Non-performing loans and leases:The ratio of non-performing loans and leases to total loans and leases decreased to 2.25% at March 31, 2012, from 2.60% and 2.53% at December 31, 2011, and March 31, 2011, respectively. In the first quarter of 2012, two commercial constructions loans for $1.2 million were converted to permanent loans that were current and accruing as of March 31, 2012, but were 90 days past their maturity date as of December 31, 2011. There was an additional $1.0 million decrease in non-performing loans and leases due to pay-offs ($0.5 million), improved performance in the leasing portfolio ($0.2 million), charge-offs ($0.2 million), and pay-downs ($0.1 million). The total coverage ratio for non-performing loans and leases was 82.74% at March 31, 2012, compared with 75.74% at December 31, 2011.
The FDIC-assisted acquisition of Waterford Village Bank in July of 2009 accounted for $2.5 million, or approximately 20%, of the Company’s $12.1 million in non-performing loans at March 31, 2012. These loans are included in a loss-sharing agreement with the FDIC, in which the FDIC bears at least 80% of the losses on these loans. On an adjusted basis, Evans’ coverage ratio for non-performing loans and leases was 104.8% at March 31, 2012, which includes the leasing portfolio mark of $0.4 million while excluding all of the FDIC-guaranteed Waterford loans.
Non-Interest Income
Non-interest income, which represented 32.4% of total revenue in the first quarter of 2012, declined 5.0%, or $0.2 million, to $3.3 million when compared with the first quarter of 2011, reflecting lower insurance agency revenue and a reduction in other income. Data center income, which is included in other income and declined $115 thousand from the prior year’s first quarter, is from Suchak Data Systems, LLC (“SDS”), a data processing company which was acquired by the Bank on December 31, 2008. The original contracted revenue generated by service agreements with other banks is expiring as expected. The Company is focusing on its original purpose for the purchase of SDS, which was to provide resources for its own internal bank processing needs. Insurance agency revenue of $1.9 million was down $144 thousand, or 6.9%, when compared with the 2011 first quarter due mostly to a decrease in profit sharing revenue from the insurance carriers. The lower profit sharing is driven by higher loss ratios related to lower premium levels. Compared with the fourth quarter of 2011, TEA’s revenue was up $0.6 million, reflecting the typical revenue cycle seasonality.
Non-Interest Expense
Total non-interest expense was $6.9 million in the first quarter of 2012, an increase of $0.3 million, or 4.6%, from $6.6 million in the first quarter of 2011. The largest component of the increase was salaries and employee benefits, which was up $0.3 million, or 7.9%, to $4.2 million compared with the first quarter of 2011. This rise reflected merit increases awarded for 2011 performance, higher health care costs and increased staff, including commercial loan officers. These increases were partially offset by lower occupancy costs, mostly related to fully depreciated assets lowering depreciation expense and a reduction in FDIC insurance expense due to changes in the premium calculation adopted in the second quarter of 2011 by the FDIC.

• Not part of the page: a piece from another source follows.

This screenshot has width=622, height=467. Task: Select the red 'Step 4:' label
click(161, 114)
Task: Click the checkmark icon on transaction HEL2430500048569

As a result of the increase in non-interest expense and the decrease in non-interest income, the efficiency ratio slightly increased to 67.10% for the first quarter of 2012 from 66.36% for the first quarter of 2011.
Income tax expense for the quarter ended March 31, 2012, was $1.1 million, representing an effective tax rate of 31.7% compared with an effective tax rate of 29.6% in the first quarter of 2011. The effective tax rate increased because taxable income increased significantly while tax-exempt income was relatively flat.
Capital Management
The Company consistently maintains regulatory capital ratios measurably above the federal “well capitalized” standard, including a Tier 1 leverage ratio of 9.7% at March 31, 2012. Book value per share was $17.06 at March 31, 2012, compared with $16.72 at December 31, 2011, and $15.71 at March 31, 2011. Tangible book value per share at March 31, 2012, was $14.96, up 2.5% from the end of the fourth quarter of 2011 and up 11.0% from the same period in 2011.
Outlook
Mr. Nasca concluded, “We continue to make steady progress while facing the persistent challenge of increasing regulatory burden, capital requirements and margin compression due to low rates. We are well positioned to capitalize on the pending sale of HSBC and First Niagara branches, which has created an unprecedented opportunity to deliver our customer-centric community banking relationship model to the significant number of clients disrupted by this change. We believe we can be very effective in winning business related to the transition and improve our market share in Western New York.”
About Evans Bancorp, Inc.
Evans Bancorp, Inc. is a financial holding company and the parent company of Evans Bank, N.A., a commercial bank with $776 million in assets, 13 branches and $650 million in deposits at March 31, 2012. Evans is a full-service community bank providing comprehensive financial services to consumer, business and municipal customers throughout Western New York. Evans Bancorp’s wholly-owned insurance subsidiary, The Evans Agency, LLC, provides property and casualty insurance through 12 insurance offices in the Western New York region. Evans Investment Services, Inc., a wholly-owned subsidiary of Evans Bank, provides non-deposit investment products, such as annuities and mutual funds.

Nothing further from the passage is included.